**SHORT TASK:** Put each line of the items below into a Markdown table with the columns "Row" and "Line," numbering the rows in order and leaving out blank lines.
>> START DATA PROVIDED
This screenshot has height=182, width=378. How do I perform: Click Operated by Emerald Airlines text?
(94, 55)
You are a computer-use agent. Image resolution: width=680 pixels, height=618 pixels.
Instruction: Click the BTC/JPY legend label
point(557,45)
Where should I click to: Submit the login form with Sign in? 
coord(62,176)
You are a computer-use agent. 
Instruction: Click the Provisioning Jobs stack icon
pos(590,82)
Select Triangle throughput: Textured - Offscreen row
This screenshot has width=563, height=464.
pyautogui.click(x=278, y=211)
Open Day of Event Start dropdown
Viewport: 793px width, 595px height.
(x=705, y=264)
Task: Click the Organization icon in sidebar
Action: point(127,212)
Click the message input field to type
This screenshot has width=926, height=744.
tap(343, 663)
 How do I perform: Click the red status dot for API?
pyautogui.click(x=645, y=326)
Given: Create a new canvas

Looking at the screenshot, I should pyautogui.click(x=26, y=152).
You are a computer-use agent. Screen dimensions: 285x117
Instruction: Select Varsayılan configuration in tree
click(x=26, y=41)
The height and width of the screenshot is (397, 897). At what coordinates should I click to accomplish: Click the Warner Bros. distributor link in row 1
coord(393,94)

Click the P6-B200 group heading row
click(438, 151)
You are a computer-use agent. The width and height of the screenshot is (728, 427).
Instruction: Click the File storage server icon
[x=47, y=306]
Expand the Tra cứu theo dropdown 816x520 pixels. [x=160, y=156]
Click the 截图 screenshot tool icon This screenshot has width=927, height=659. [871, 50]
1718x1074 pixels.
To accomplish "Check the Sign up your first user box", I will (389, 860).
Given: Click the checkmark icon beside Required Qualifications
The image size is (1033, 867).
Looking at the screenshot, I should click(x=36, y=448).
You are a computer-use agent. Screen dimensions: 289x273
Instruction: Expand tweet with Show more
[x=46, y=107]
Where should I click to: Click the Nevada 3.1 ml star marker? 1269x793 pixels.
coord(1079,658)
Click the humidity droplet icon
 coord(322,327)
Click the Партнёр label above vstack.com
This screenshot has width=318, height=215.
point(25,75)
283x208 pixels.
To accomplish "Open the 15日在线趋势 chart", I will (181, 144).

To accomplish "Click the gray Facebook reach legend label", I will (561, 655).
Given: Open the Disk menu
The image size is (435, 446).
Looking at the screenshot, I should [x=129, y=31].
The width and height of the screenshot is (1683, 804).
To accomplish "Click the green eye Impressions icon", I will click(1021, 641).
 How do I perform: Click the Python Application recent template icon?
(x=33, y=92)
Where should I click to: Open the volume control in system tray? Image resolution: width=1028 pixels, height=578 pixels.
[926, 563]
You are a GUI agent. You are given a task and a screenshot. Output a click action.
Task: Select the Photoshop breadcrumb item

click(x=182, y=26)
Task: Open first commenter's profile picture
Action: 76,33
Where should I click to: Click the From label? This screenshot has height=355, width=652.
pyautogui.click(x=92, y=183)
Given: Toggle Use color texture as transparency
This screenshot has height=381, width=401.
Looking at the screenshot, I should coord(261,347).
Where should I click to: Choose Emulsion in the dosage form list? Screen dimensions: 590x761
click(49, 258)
>> END DATA PROVIDED
**OUTPUT FOR THIS TASK:**
| Row | Line |
|---|---|
| 1 | This screenshot has height=182, width=378. How do I perform: Click Operated by Emerald Airlines text? |
| 2 | (94, 55) |
| 3 | You are a computer-use agent. Image resolution: width=680 pixels, height=618 pixels. |
| 4 | Instruction: Click the BTC/JPY legend label |
| 5 | point(557,45) |
| 6 | Where should I click to: Submit the login form with Sign in?  |
| 7 | coord(62,176) |
| 8 | You are a computer-use agent.  |
| 9 | Instruction: Click the Provisioning Jobs stack icon |
| 10 | pos(590,82) |
| 11 | Select Triangle throughput: Textured - Offscreen row |
| 12 | This screenshot has width=563, height=464. |
| 13 | pyautogui.click(x=278, y=211) |
| 14 | Open Day of Event Start dropdown |
| 15 | Viewport: 793px width, 595px height. |
| 16 | (x=705, y=264) |
| 17 | Task: Click the Organization icon in sidebar |
| 18 | Action: point(127,212) |
| 19 | Click the message input field to type |
| 20 | This screenshot has width=926, height=744. |
| 21 | tap(343, 663) |
| 22 |  How do I perform: Click the red status dot for API? |
| 23 | pyautogui.click(x=645, y=326) |
| 24 | Given: Create a new canvas |
| 25 | Looking at the screenshot, I should pyautogui.click(x=26, y=152). |
| 26 | You are a computer-use agent. Screen dimensions: 285x117 |
| 27 | Instruction: Select Varsayılan configuration in tree |
| 28 | click(x=26, y=41) |
| 29 | The height and width of the screenshot is (397, 897). At what coordinates should I click to accomplish: Click the Warner Bros. distributor link in row 1 |
| 30 | coord(393,94) |
| 31 | Click the P6-B200 group heading row |
| 32 | click(438, 151) |
| 33 | You are a computer-use agent. The width and height of the screenshot is (728, 427). |
| 34 | Instruction: Click the File storage server icon |
| 35 | [x=47, y=306] |
| 36 | Expand the Tra cứu theo dropdown 816x520 pixels. [x=160, y=156] |
| 37 | Click the 截图 screenshot tool icon This screenshot has width=927, height=659. [871, 50] |
| 38 | 1718x1074 pixels. |
| 39 | To accomplish "Check the Sign up your first user box", I will (389, 860). |
| 40 | Given: Click the checkmark icon beside Required Qualifications |
| 41 | The image size is (1033, 867). |
| 42 | Looking at the screenshot, I should click(x=36, y=448). |
| 43 | You are a computer-use agent. Screen dimensions: 289x273 |
| 44 | Instruction: Expand tweet with Show more |
| 45 | [x=46, y=107] |
| 46 | Where should I click to: Click the Nevada 3.1 ml star marker? 1269x793 pixels. |
| 47 | coord(1079,658) |
| 48 | Click the humidity droplet icon |
| 49 |  coord(322,327) |
| 50 | Click the Партнёр label above vstack.com |
| 51 | This screenshot has width=318, height=215. |
| 52 | point(25,75) |
| 53 | 283x208 pixels. |
| 54 | To accomplish "Open the 15日在线趋势 chart", I will (181, 144). |
| 55 | To accomplish "Click the gray Facebook reach legend label", I will (561, 655). |
| 56 | Given: Open the Disk menu |
| 57 | The image size is (435, 446). |
| 58 | Looking at the screenshot, I should [x=129, y=31]. |
| 59 | The width and height of the screenshot is (1683, 804). |
| 60 | To accomplish "Click the green eye Impressions icon", I will click(1021, 641). |
| 61 |  How do I perform: Click the Python Application recent template icon? |
| 62 | (x=33, y=92) |
| 63 | Where should I click to: Open the volume control in system tray? Image resolution: width=1028 pixels, height=578 pixels. |
| 64 | [926, 563] |
| 65 | You are a GUI agent. You are given a task and a screenshot. Output a click action. |
| 66 | Task: Select the Photoshop breadcrumb item |
| 67 | click(x=182, y=26) |
| 68 | Task: Open first commenter's profile picture |
| 69 | Action: 76,33 |
| 70 | Where should I click to: Click the From label? This screenshot has height=355, width=652. |
| 71 | pyautogui.click(x=92, y=183) |
| 72 | Given: Toggle Use color texture as transparency |
| 73 | This screenshot has height=381, width=401. |
| 74 | Looking at the screenshot, I should coord(261,347). |
| 75 | Where should I click to: Choose Emulsion in the dosage form list? Screen dimensions: 590x761 |
| 76 | click(49, 258) |